Le film est une réappropriation du mythe d’Icare. Chaque intervenant vient ajouter ses propres mots au tableau Paysage avec chute dIcare. Cela commence évidemment par les commentateurs autorisés : le conservateur du musée où est entreposée cette œuvre, un historien de l’art, etc. Cette version officielle est très vite dépassée, lorsque le cinéaste questionne les membres de sa famille, les passants et même le Premier ministre belge. En compilant ces points de vue sur l’œuvre d’art, le film met en relation toutes ces visions du monde qui sous-tendent la lecture du tableau.

Cet agencement de points de vue n’est pas organisé à partir du Je, mais à partir d’un Tu. C’est ce questionnement et cette mise en relation qui distinguent la démarche de Claudio Pazienza, du film introspectif autobiographique. Un réalisateur comme Boris Lehman explore le monde à partir de lui. Il se met en scène et il crée un personnage, autour de son corps, de ses habitudes, de ses affaires. Il provoque des rencontres à travers des photos, la recherche de son lieu de naissance ou le mythe de Babel. Chaque film est une série de cercles centrés sur sa personne (et en premier lieu son corps). L’exploration a lieu dans une tension entre l’artiste comme entité et son environnement. En écrivant Tableau avec Chutes à la deuxième personne du singulier, Claudio Pazienza invite chaque personnage à prendre part à cette écriture. Il y inclut également le spectateur. Nous ne regardons plus uniquement à travers le regard d’un artiste.

À FAIRE ▸
A - Recopiez fidèlement, dans le texte source, le passage allant de "Le film est" jusqu'à "lecture du tableau.".
B - Reformulez sous forme de liste le paragraphe du texte source qui commence par « Le film est une réappropriation », en conservant ses faits principaux.
Les lignes qui suivent forment un matériau distinct du texte source.

DONNÉES BRUTES ▸
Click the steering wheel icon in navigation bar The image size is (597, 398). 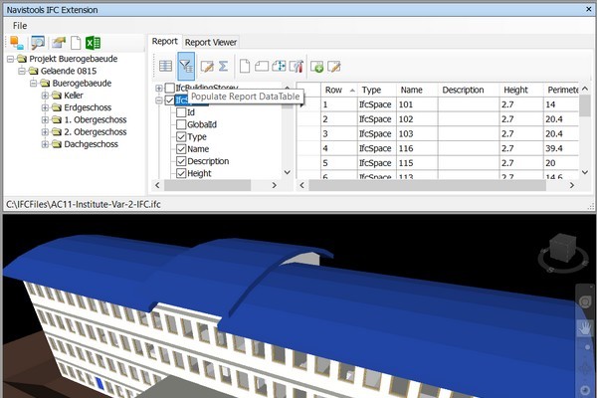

RÉPONSES DONNÉES ▸
A -
Le film est une réappropriation du mythe d’Icare. Chaque intervenant vient ajouter ses propres mots au tableau Paysage avec chute dIcare. Cela commence évidemment par les commentateurs autorisés : le conservateur du musée où est entreposée cette œuvre, un historien de l’art, etc. Cette version officielle est très vite dépassée, lorsque le cinéaste questionne les membres de sa famille, les passants et même le Premier ministre belge. En compilant ces points de vue sur l’œuvre d’art, le film met en relation toutes ces visions du monde qui sous-tendent la lecture du tableau.

B -
- Le film se réapproprie le mythe d’Icare.
- Chaque intervenant ajoute ses propres mots au tableau.
- Les commentateurs autorisés ouvrent la série : le conservateur du musée où l’œuvre est entreposée, un historien de l’art, etc.
- Cette version officielle est vite dépassée quand le cinéaste interroge les membres de sa famille, des passants et même le Premier ministre belge.
- En compilant ces points de vue, le film relie les visions du monde qui sous-tendent la lecture du tableau.